There were three POVs in The Girl with the Red Balloon. There’s Ellie, who is Jewish and our main protagonist – the girl who grabs a red balloon and gets transported back in time to East Berlin in 1988. Then there’s Kai, who’s a Romani boy who actually lives in East Berlin in 1988. And then there’s Benno, a Jewish teenager living through the Second World War.

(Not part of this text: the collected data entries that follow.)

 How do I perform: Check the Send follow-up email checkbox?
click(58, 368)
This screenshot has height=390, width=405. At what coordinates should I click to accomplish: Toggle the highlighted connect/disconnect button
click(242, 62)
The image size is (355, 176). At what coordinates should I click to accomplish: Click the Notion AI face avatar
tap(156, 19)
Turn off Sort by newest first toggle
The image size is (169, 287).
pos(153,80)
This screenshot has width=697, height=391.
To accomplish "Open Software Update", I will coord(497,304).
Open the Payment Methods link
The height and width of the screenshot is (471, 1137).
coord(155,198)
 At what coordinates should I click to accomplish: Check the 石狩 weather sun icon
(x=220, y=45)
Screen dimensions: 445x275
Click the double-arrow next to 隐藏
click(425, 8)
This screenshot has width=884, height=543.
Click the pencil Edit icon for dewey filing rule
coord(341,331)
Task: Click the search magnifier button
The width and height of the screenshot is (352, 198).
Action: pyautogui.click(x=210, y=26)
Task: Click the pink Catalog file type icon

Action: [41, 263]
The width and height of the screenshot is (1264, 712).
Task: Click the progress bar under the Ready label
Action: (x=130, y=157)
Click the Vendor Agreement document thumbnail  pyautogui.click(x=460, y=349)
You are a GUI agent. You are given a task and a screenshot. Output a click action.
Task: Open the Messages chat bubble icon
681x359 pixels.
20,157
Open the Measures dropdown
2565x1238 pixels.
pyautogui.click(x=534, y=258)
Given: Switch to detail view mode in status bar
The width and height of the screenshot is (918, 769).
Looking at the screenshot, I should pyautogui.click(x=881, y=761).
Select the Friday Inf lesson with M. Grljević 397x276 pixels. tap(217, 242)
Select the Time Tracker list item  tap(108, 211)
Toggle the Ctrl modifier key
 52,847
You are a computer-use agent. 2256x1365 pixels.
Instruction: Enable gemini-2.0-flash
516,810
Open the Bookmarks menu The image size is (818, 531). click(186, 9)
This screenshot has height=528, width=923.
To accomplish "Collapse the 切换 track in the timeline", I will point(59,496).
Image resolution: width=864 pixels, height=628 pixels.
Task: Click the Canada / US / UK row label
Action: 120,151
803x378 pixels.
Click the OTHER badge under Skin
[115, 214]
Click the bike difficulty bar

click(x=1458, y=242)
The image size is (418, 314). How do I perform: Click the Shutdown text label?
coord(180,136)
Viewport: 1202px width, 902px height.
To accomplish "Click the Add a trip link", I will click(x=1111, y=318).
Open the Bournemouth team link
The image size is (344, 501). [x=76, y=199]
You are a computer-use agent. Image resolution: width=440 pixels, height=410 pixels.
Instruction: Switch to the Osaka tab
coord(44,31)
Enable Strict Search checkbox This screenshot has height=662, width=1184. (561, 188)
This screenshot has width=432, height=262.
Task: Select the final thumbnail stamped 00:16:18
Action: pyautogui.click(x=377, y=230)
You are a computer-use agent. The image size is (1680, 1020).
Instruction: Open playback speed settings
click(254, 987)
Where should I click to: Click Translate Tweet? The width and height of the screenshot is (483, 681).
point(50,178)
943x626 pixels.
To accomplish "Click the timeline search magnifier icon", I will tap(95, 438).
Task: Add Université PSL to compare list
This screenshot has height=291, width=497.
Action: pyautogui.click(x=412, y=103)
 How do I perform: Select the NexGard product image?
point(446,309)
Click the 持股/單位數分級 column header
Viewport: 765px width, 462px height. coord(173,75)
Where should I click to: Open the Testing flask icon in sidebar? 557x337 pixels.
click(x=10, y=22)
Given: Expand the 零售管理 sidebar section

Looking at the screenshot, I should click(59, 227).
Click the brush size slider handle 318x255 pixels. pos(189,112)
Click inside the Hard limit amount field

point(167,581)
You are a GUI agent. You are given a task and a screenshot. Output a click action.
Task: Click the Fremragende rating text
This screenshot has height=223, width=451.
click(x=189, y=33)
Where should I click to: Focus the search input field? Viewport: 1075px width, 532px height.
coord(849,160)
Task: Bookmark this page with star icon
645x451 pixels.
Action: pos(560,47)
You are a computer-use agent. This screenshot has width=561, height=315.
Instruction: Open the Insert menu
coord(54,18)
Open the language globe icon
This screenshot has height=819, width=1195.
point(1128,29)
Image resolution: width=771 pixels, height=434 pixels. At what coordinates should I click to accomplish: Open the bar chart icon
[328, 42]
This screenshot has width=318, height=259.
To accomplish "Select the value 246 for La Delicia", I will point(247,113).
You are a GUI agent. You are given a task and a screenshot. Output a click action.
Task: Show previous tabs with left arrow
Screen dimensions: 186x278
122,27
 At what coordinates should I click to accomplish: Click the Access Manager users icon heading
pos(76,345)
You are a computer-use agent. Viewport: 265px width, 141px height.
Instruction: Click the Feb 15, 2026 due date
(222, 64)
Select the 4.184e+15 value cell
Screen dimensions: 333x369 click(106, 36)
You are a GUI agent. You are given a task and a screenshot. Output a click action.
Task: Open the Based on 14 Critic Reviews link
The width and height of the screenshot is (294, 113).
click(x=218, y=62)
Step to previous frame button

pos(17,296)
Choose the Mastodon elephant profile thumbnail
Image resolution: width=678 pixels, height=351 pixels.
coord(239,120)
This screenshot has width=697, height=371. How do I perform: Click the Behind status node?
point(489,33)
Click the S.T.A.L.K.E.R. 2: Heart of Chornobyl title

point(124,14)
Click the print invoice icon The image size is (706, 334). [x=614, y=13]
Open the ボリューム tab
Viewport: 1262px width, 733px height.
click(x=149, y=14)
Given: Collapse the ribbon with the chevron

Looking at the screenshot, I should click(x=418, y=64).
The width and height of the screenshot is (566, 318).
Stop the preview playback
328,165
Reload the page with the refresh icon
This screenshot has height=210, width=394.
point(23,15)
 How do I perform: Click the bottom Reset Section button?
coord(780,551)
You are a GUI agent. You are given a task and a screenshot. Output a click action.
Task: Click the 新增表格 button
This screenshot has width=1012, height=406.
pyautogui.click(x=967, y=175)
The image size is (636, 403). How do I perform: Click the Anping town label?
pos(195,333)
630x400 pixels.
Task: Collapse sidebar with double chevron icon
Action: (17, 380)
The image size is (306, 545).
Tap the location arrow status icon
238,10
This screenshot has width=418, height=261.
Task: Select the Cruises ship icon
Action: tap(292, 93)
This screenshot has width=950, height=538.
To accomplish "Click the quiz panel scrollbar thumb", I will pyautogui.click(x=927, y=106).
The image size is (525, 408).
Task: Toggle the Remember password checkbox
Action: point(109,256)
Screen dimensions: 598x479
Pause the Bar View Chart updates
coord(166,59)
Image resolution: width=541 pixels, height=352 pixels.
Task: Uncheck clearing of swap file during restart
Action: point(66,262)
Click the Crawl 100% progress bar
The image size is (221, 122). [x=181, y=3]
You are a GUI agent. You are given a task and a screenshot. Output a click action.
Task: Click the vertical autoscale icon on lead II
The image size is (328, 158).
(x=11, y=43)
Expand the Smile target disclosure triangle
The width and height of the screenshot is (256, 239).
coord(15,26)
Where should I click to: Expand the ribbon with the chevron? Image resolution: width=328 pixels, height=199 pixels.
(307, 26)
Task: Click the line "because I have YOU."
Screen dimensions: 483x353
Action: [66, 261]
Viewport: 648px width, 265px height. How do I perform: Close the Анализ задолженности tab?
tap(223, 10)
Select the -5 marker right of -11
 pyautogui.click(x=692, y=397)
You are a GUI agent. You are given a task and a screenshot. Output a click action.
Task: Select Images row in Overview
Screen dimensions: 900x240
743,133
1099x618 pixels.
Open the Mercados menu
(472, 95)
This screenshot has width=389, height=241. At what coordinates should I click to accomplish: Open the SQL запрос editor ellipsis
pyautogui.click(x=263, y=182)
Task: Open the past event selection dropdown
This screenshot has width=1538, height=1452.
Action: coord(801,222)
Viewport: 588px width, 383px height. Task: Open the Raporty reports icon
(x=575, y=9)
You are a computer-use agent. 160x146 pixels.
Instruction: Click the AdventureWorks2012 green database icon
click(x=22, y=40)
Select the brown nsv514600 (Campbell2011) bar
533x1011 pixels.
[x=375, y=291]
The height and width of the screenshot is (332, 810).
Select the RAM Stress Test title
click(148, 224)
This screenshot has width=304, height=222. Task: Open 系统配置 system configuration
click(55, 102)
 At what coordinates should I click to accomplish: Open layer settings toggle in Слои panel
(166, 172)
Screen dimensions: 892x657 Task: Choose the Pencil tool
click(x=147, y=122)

My favourite POV was Benno’s, which is sad because his were the least frequent. I wish there had been more about him because his story was the most engaging. The scenes where Benno and his family and friends were secretly practising their Judaism in the Nazi ghetto were incredibly emotional. I just wanted more of his story because the time that Jewish people (and others) spent in places like Łódź during World War II is such an important part of history, and reading about it from a teenage boy’s perspective is something I have never experienced before.
My least favourite POV was Kai’s. In all honesty his chapters mainly felt like info-dumps. There wasn’t a lot that they added to the story, and were mostly filled with info on Berlin’s situation in 1988, the system of the magical red balloons, and the people that he and Ellie interacted with. I wanted his POV to be more than an information package.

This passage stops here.